Role, Responsibilities, and Functions
The Independent Directors shall:
• help in bringing an independent judgment to bear on the Board's deliberations especially on issues of strategy, performance, risk management, resources, key appointments and standards of conduct
• bring an objective view in the evaluation of the performance of Board and management
• scrutinize the performance of management in meeting agreed goals and objectives and monitor the reporting of performance
• satisfy themselves on the integrity of financial information and that financial controls and the systems of risk management are robust and defensible
• safeguard the interests of all stakeholders, particularly the minority shareholders
• balance the conflicting interest of the stakeholders
• determine appropriate levels of remuneration of executive directors, key managerial personnel and senior management and have a prime role in appointing and where necessary recommend removal of executive directors, key managerial personnel and senior management
• moderate and arbitrate in the interest of the company as a whole, in situations of conflict between management
and shareholder's interest.
Duties
The Independent Directors shall:
• undertake appropriate induction and regularly update and refresh their skills, knowledge and familiarity
with the Company
• seek appropriate clarification or amplification of information and, where necessary, take and follow appropriate professional advice and opinion of outside experts at the expense of the Company
• strive to attend all meetings of the Board of Directors and of the Board committees of which he is a Member
• participate constructively and actively in the committees of the Board in which they are
chairpersons or members
• strive to attend the general meetings of the company
• where they have concerns about the running of the company or a proposed action, ensure that these are
addressed by the Board and, to the extent that they are not resolved, insist that their concerns are recorded in
the minutes of the Board meeting
• keep themselves well informed about the company and the external environment in which it operates
• pay sufficient attention and ensure that adequate deliberations are held before approving related party
transactions and assure themselves that the same are in the interest of the Company
• ascertain and ensure that the Company has an adequate and functional vigil mechanism and to ensure that the
interests of a person who uses such mechanism are not prejudicially affected on account of such use
• report concerns about unethical behaviour, actual or suspectedftaud or violation of the Company's code
of conduct
• acting within his authority, assist in protecting the legitimate interests of the Company, shareholders
and its employees
Separate meetings
• The Independent Directors of the Company shall hold at least one meeting in a year, without the attendance of Non-Independent Directors and members of management
• All the Independent Directors of the Company shall strive to be present at such meeting
• The meeting shall: review the performance of non-Independent Directors and the Board as a whole review the performance of the Chairperson of the company, taking into account the views of executive directors and non- executive directors assess the quality, quantity and timeliness of flow of information between the company
management and the Board that is necessary for the Board to effectively and reasonably perform their duties.
Remuneration
Independent Directors, shall be entitled to receive remuneration byway of fee for attending meetings of the Board or Committee thereof.
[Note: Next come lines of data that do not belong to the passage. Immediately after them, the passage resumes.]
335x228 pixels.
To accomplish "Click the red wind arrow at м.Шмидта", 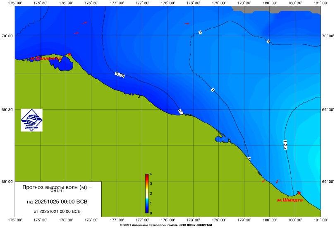I will click(299, 193).
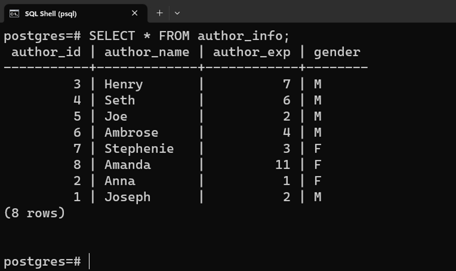Close the SQL Shell (psql) tab
Image resolution: width=456 pixels, height=271 pixels.
[x=134, y=13]
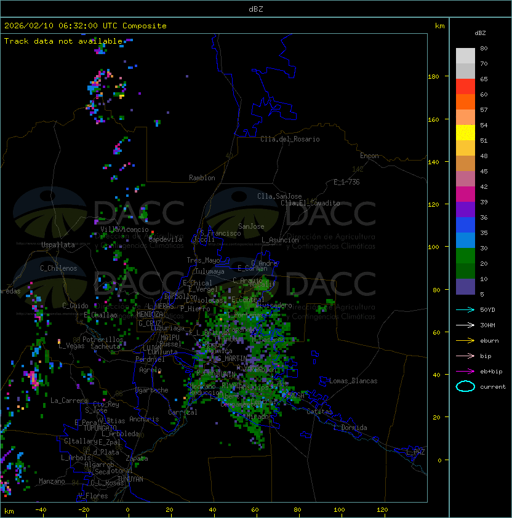512x518 pixels.
Task: Click the yellow eburn arrow legend icon
Action: [x=465, y=341]
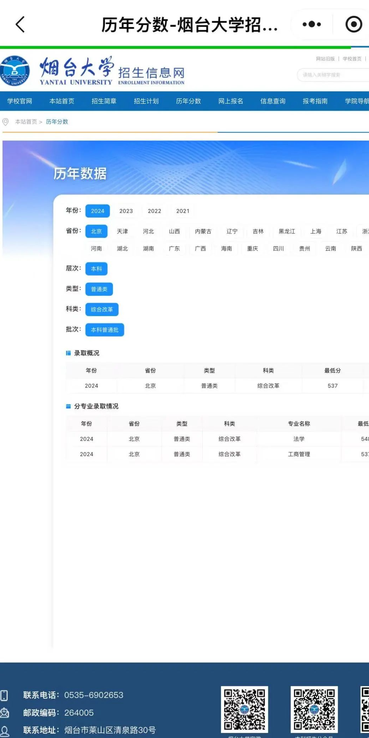
Task: Click 本站首页 breadcrumb link
Action: click(x=26, y=122)
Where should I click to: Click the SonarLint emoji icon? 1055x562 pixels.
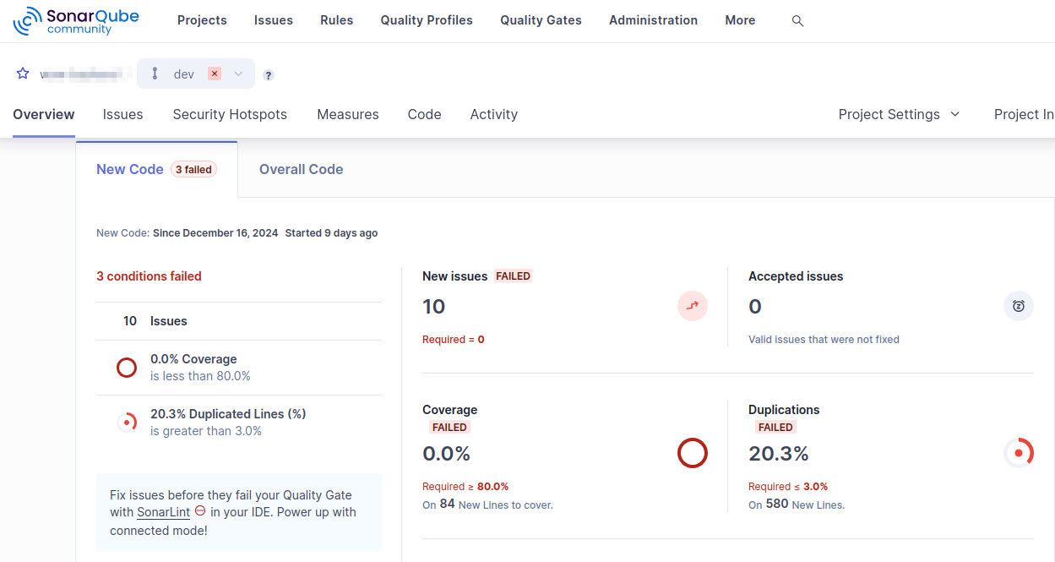199,511
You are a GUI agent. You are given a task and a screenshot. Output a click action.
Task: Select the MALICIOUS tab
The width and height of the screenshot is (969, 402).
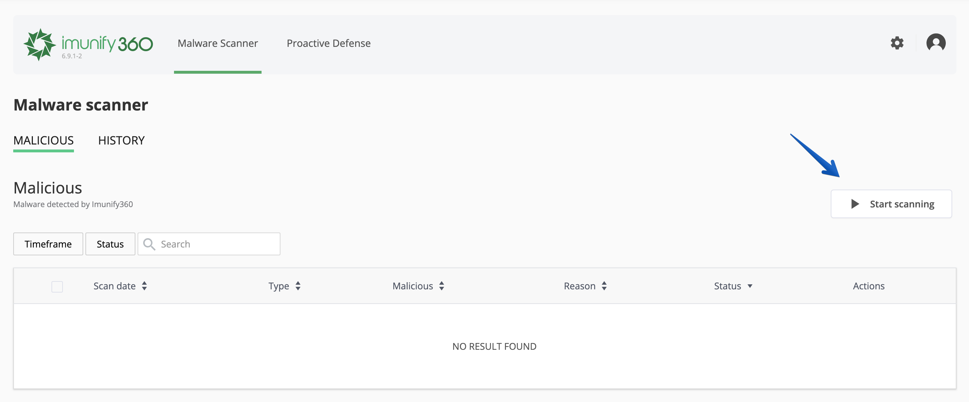tap(44, 140)
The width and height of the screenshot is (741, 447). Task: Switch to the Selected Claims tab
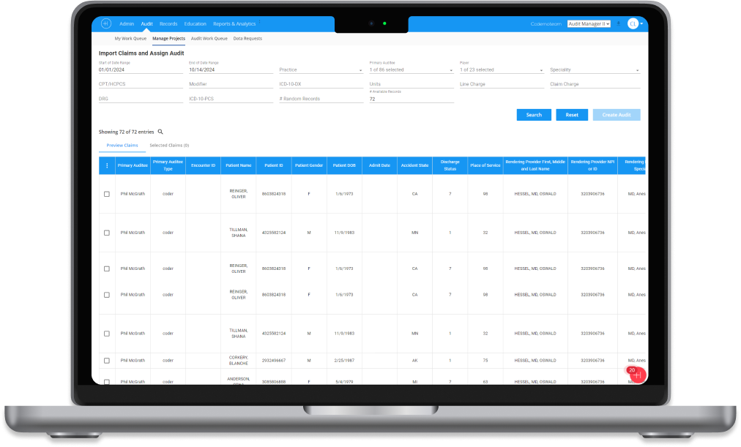click(x=170, y=145)
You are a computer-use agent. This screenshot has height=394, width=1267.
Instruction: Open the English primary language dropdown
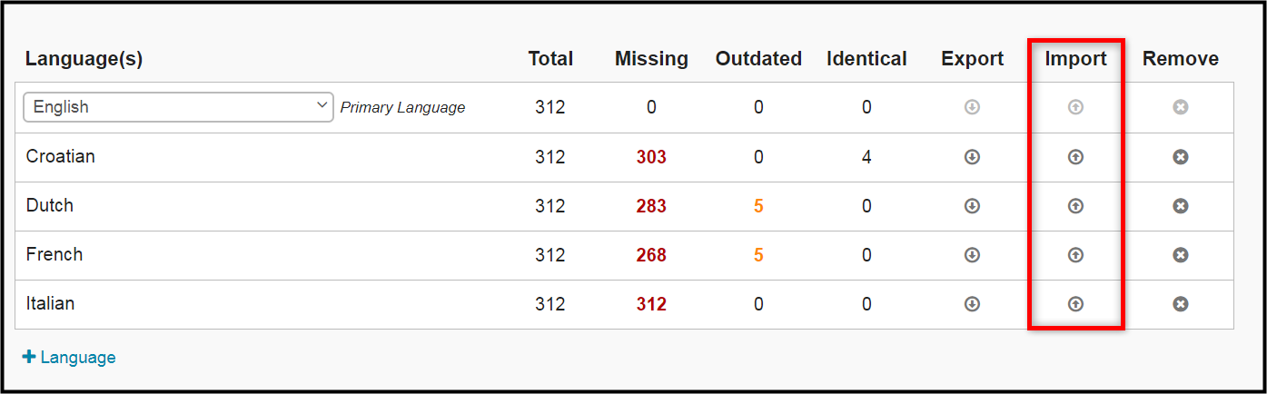click(x=178, y=107)
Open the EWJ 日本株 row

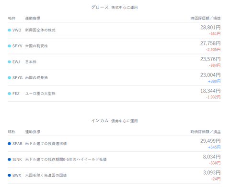coord(114,62)
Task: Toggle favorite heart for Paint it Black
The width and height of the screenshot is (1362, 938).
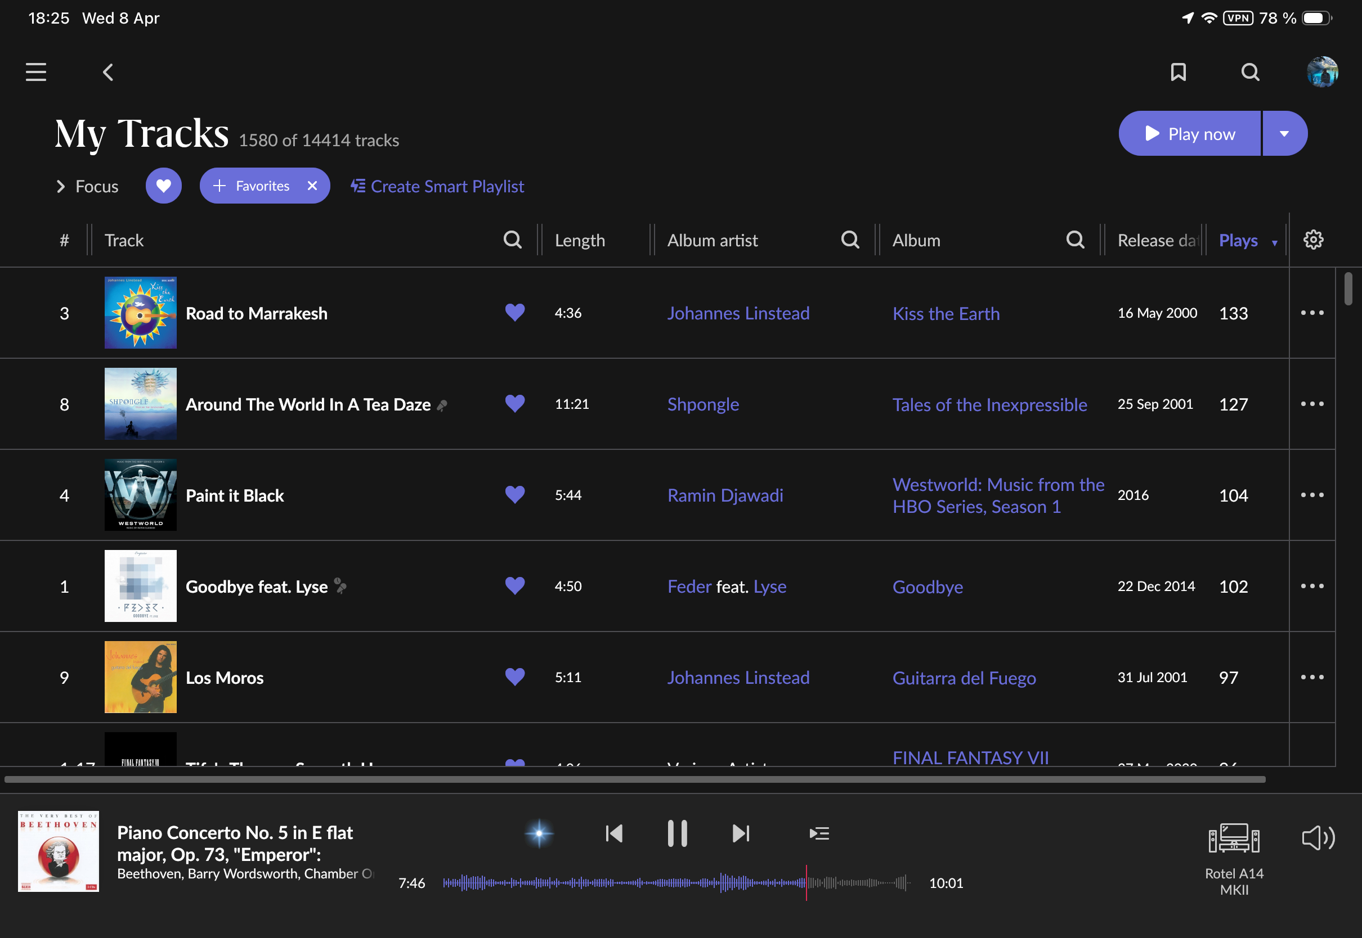Action: point(515,495)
Further, Independent Directors, shall also be entitled to receive reimbursement of expenses for participating in the Board and other meetings and commission at a specified percentage of the net profits as per the provisions of the Act.
Liabilities
An Independent Director shall be held liable, only in respect of such acts of omission or commission by a company which had occurred with his knowledge, attributable through Board processes, and with his consent or connivance or where he had not acted diligently.